Susan and Val were both asleep in their beds, Val curled up around a giant soft elephant, and Susan on her back, her face tilted to the orange street light like the Lady of Shalott. I pulled the cardboard box out of the Bradley’s bag; pieces of paper crackled beneath the box, no doubt all the receipts from the shop. I gathered my nightdress, a change of clothes, my sponge bag and alarm clock and stuffed them all on top. As I left the room I felt an odd twinge of fear, as if I really were venturing into the unknown and not just one floor down.

The hallway was very quiet. There was no indication that
any sort of party was going on upstairs at all. I wondered if Star was still unconscious, and hoped viciously that she was. I hoped she woke in severe pain. I knocked on the door, biting down hard on my lip, which was still wobbling at the memory of the things she’d said. I would never, ever think of her again.

Mrs Bray let me in. She had switched on the fancy three-bar electric fire that stood inside the fireplace, and it was warming from orange to red. ‘Not a patch on the real thing,’ she said crisply. ‘But one can’t spend a fortune getting the chimneys cleaned for the odd chilly evening, can one? The bed folds up, by the way. I believe the mattress is fairly light. Louise usually manages, and she’s fifty-three.’

I spent a hazy amount of time dismantling the bed and releasing the locks, as Mrs Bray offered no help whatsoever and spent her time unbuckling her case and hanging her clothes in the wardrobe. I heaved the bed into the next room and stopped just inside the doorway to catch my breath.

There were the two square windows that looked out on to the street, their curtains open. A pair of elegant wooden art-deco-style leather-upholstered chairs flanked the vast fireplace, which had a rather impressive dragon’s head in plaster hanging over the mantelpiece. Upon the mantelpiece I saw that Mrs Bray had placed five pound notes and five shillings. Despite containing tongs and a scuttle and all the other implements of fire-making I’d only read about in books, there was, just as in the bedroom, only an electric fire in the hearth. The items had all been badly cleaned – by Star, I presumed: white licks of polish
smeared the handle of the poker, and the dragon’s head was grey with ingrained dirt.

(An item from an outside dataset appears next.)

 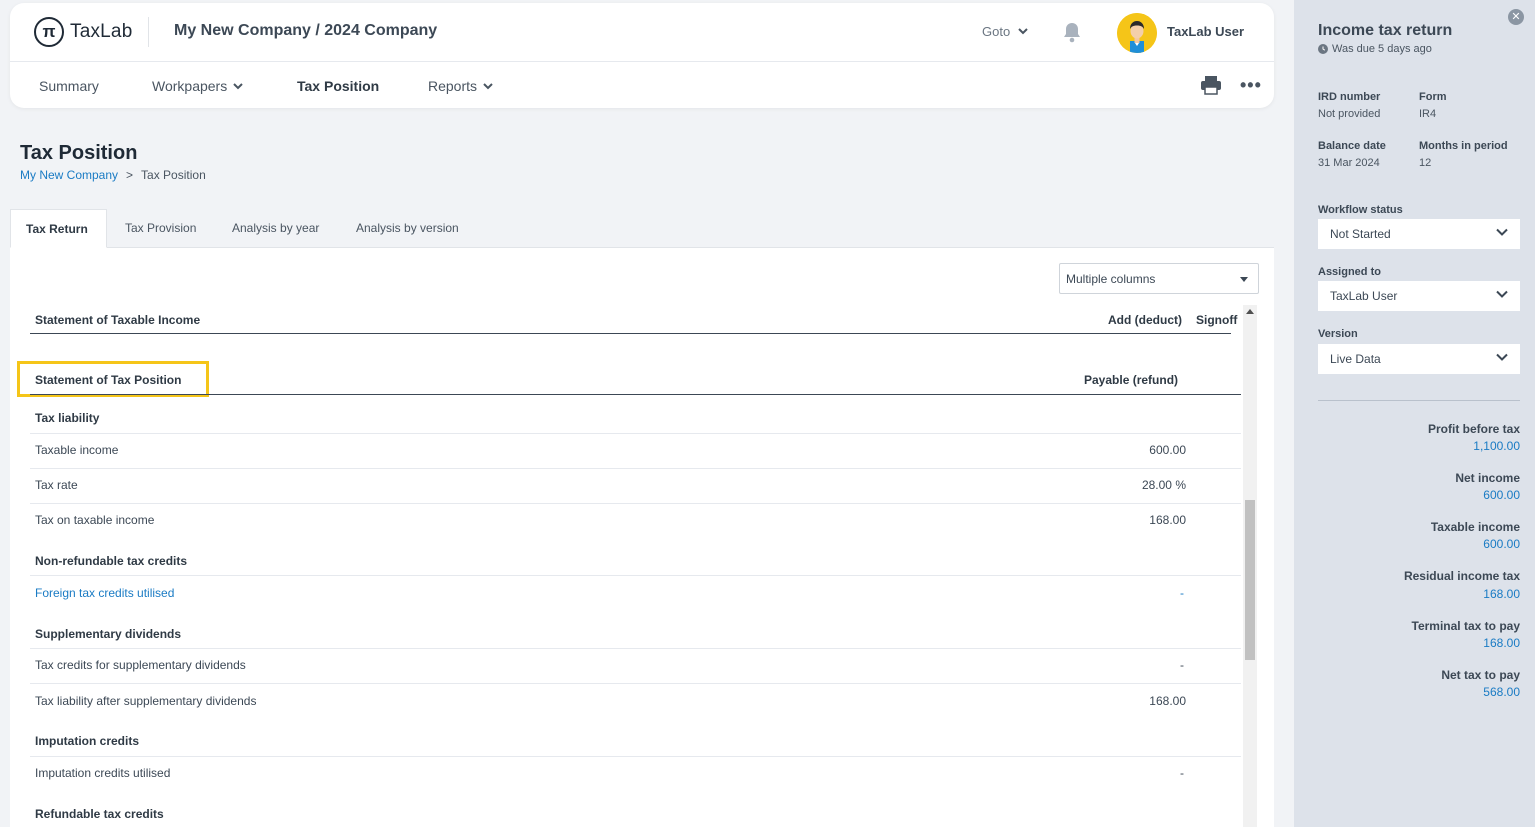 What do you see at coordinates (1338, 334) in the screenshot?
I see `version-label: Version` at bounding box center [1338, 334].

In the corner was a tiny kitchenette, and on the other side was a small dining table covered with a lace cloth, four spindly legged chairs and a mahogany sideboard. I pulled the bed over to the sideboard and cranked it out once more, turning it upright and locking it steady. As I straightened, I saw that above the sideboard, on the wall, were three framed poster bills.

They were old screen-prints advertising long-forgotten plays at London theatres I’d never heard of. I looked from one to the other, finding eventually one name that linked them all:
Clara Fortescue
.

‘My glory years.’

I jumped; I hadn’t realized Mrs Bray was behind me. She drew a triangle between the three posters, from her name in small case as part of the chorus line in
Golden Lilies
, rising to an ‘Introducing’ part as the ‘Ingénue’ in
Zing-Zing!
and then taking pride of place as ‘Maria’ in
Maria Gets Married
.

‘Fortescue was my stage name. I thought it sounded appropriate.’

I could see she had been an actress now, from looking at her long neck, and the poise with which she held herself. She reached past me and picked up a small, oval-framed photograph on the dresser.

‘That’s me, playing Maria.’

The picture was poor quality, but I made out a pretty girl in heavy make-up, clutching a paper rose. It explained why Dockie may have known her name: I supposed he’d been a fan. Perhaps he’d never visited Castaway House at
all. Susan claimed to know all about the interior of Paul McCartney’s London flat just from reading about it in magazines.

I dragged in the mattress and bedding, as Mrs Bray fitted a cigarette into an obscenely long holder that she had produced from somewhere, and lit it from the gas ring in the kitchenette. Despite my avowal of a few minutes earlier, I remembered my conversation with Star yesterday, sitting on the kitchen floor, and I found the question that had been itching inside me for several minutes rolling back to the surface.